Saved entries
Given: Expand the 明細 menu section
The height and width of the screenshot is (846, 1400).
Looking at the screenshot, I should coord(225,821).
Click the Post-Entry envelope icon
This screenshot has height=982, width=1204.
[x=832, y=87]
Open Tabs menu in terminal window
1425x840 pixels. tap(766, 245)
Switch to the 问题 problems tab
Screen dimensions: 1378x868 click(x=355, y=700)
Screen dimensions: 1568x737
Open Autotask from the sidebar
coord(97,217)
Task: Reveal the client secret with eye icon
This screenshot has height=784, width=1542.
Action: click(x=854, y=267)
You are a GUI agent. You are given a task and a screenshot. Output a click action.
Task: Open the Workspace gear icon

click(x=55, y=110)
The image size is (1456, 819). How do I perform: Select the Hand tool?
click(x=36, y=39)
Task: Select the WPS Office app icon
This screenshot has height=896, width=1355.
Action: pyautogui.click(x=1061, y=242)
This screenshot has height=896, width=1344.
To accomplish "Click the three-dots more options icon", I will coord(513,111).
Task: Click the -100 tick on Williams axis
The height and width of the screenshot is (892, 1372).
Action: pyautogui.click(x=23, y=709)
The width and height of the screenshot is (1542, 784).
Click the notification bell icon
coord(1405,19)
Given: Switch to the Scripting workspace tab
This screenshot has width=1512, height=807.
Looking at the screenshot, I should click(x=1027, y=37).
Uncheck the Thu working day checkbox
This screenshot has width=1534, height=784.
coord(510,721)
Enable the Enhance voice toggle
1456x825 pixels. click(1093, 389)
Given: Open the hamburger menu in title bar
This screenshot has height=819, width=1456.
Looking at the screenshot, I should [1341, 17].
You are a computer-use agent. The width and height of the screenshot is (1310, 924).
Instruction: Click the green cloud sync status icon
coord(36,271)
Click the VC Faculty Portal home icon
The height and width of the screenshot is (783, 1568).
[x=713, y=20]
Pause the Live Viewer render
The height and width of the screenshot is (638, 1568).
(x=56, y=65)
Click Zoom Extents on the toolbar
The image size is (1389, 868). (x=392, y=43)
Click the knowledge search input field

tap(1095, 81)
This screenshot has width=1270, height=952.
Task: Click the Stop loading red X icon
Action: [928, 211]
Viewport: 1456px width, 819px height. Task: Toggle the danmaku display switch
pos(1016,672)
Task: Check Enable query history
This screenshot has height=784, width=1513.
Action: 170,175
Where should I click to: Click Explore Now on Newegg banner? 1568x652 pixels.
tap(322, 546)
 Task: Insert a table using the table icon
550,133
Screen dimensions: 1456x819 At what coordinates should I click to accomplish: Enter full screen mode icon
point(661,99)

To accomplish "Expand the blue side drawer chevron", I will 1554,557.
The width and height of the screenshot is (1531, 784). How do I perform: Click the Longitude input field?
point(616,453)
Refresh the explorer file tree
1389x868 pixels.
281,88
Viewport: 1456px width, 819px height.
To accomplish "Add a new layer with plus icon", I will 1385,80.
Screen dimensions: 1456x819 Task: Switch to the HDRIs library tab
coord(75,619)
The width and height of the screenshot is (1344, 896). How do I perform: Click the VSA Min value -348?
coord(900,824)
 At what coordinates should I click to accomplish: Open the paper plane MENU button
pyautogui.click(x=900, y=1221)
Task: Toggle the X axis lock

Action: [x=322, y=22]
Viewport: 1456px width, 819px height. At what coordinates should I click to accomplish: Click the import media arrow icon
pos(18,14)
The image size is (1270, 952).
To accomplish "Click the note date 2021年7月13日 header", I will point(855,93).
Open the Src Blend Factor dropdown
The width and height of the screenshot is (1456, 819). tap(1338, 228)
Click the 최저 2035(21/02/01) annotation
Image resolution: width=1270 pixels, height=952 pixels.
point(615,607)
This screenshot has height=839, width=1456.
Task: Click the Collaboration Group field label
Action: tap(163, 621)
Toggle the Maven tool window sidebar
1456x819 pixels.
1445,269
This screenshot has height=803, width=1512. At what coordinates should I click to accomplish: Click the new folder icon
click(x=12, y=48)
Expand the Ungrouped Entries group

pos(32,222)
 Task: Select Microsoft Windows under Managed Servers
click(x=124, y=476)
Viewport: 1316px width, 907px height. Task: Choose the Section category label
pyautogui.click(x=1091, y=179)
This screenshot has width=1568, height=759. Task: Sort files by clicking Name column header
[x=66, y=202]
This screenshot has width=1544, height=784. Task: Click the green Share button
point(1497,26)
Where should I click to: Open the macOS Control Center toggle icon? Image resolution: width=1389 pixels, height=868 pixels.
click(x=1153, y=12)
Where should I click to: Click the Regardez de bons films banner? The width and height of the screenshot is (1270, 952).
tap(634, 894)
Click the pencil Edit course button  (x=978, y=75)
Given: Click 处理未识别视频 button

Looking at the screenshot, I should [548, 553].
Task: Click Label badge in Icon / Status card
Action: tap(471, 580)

→ **WORK TO COMPLETE**
Could you copy out all of the records above exactly?

→ **THE ANSWER**
Given: Expand the 明細 menu section
The height and width of the screenshot is (846, 1400).
Looking at the screenshot, I should coord(225,821).
Click the Post-Entry envelope icon
This screenshot has height=982, width=1204.
[x=832, y=87]
Open Tabs menu in terminal window
1425x840 pixels. tap(766, 245)
Switch to the 问题 problems tab
Screen dimensions: 1378x868 click(x=355, y=700)
Screen dimensions: 1568x737
Open Autotask from the sidebar
coord(97,217)
Task: Reveal the client secret with eye icon
This screenshot has height=784, width=1542.
Action: click(x=854, y=267)
You are a GUI agent. You are given a task and a screenshot. Output a click action.
Task: Open the Workspace gear icon

click(x=55, y=110)
The image size is (1456, 819). How do I perform: Select the Hand tool?
click(x=36, y=39)
Task: Select the WPS Office app icon
This screenshot has height=896, width=1355.
Action: pyautogui.click(x=1061, y=242)
This screenshot has height=896, width=1344.
To accomplish "Click the three-dots more options icon", I will coord(513,111).
Task: Click the -100 tick on Williams axis
The height and width of the screenshot is (892, 1372).
Action: pyautogui.click(x=23, y=709)
The width and height of the screenshot is (1542, 784).
Click the notification bell icon
coord(1405,19)
Given: Switch to the Scripting workspace tab
This screenshot has width=1512, height=807.
Looking at the screenshot, I should click(x=1027, y=37).
Uncheck the Thu working day checkbox
This screenshot has width=1534, height=784.
coord(510,721)
Enable the Enhance voice toggle
1456x825 pixels. click(1093, 389)
Given: Open the hamburger menu in title bar
This screenshot has height=819, width=1456.
Looking at the screenshot, I should [1341, 17].
You are a computer-use agent. The width and height of the screenshot is (1310, 924).
Instruction: Click the green cloud sync status icon
coord(36,271)
Click the VC Faculty Portal home icon
The height and width of the screenshot is (783, 1568).
[x=713, y=20]
Pause the Live Viewer render
The height and width of the screenshot is (638, 1568).
(x=56, y=65)
Click Zoom Extents on the toolbar
The image size is (1389, 868). (x=392, y=43)
Click the knowledge search input field

tap(1095, 81)
This screenshot has width=1270, height=952.
Task: Click the Stop loading red X icon
Action: [928, 211]
Viewport: 1456px width, 819px height. Task: Toggle the danmaku display switch
pos(1016,672)
Task: Check Enable query history
This screenshot has height=784, width=1513.
Action: 170,175
Where should I click to: Click Explore Now on Newegg banner? 1568x652 pixels.
tap(322, 546)
 Task: Insert a table using the table icon
550,133
Screen dimensions: 1456x819 At what coordinates should I click to accomplish: Enter full screen mode icon
point(661,99)

To accomplish "Expand the blue side drawer chevron", I will 1554,557.
The width and height of the screenshot is (1531, 784). How do I perform: Click the Longitude input field?
point(616,453)
Refresh the explorer file tree
1389x868 pixels.
281,88
Viewport: 1456px width, 819px height.
To accomplish "Add a new layer with plus icon", I will 1385,80.
Screen dimensions: 1456x819 Task: Switch to the HDRIs library tab
coord(75,619)
The width and height of the screenshot is (1344, 896). How do I perform: Click the VSA Min value -348?
coord(900,824)
 At what coordinates should I click to accomplish: Open the paper plane MENU button
pyautogui.click(x=900, y=1221)
Task: Toggle the X axis lock

Action: [x=322, y=22]
Viewport: 1456px width, 819px height. At what coordinates should I click to accomplish: Click the import media arrow icon
pos(18,14)
The image size is (1270, 952).
To accomplish "Click the note date 2021年7月13日 header", I will point(855,93).
Open the Src Blend Factor dropdown
The width and height of the screenshot is (1456, 819). tap(1338, 228)
Click the 최저 2035(21/02/01) annotation
Image resolution: width=1270 pixels, height=952 pixels.
point(615,607)
This screenshot has height=839, width=1456.
Task: Click the Collaboration Group field label
Action: tap(163, 621)
Toggle the Maven tool window sidebar
1456x819 pixels.
1445,269
This screenshot has height=803, width=1512. At what coordinates should I click to accomplish: Click the new folder icon
click(x=12, y=48)
Expand the Ungrouped Entries group

pos(32,222)
 Task: Select Microsoft Windows under Managed Servers
click(x=124, y=476)
Viewport: 1316px width, 907px height. Task: Choose the Section category label
pyautogui.click(x=1091, y=179)
This screenshot has width=1568, height=759. Task: Sort files by clicking Name column header
[x=66, y=202]
This screenshot has width=1544, height=784. Task: Click the green Share button
point(1497,26)
Where should I click to: Open the macOS Control Center toggle icon? Image resolution: width=1389 pixels, height=868 pixels.
click(x=1153, y=12)
Where should I click to: Click the Regardez de bons films banner? The width and height of the screenshot is (1270, 952).
tap(634, 894)
Click the pencil Edit course button  (x=978, y=75)
Given: Click 处理未识别视频 button

Looking at the screenshot, I should [548, 553].
Task: Click Label badge in Icon / Status card
Action: tap(471, 580)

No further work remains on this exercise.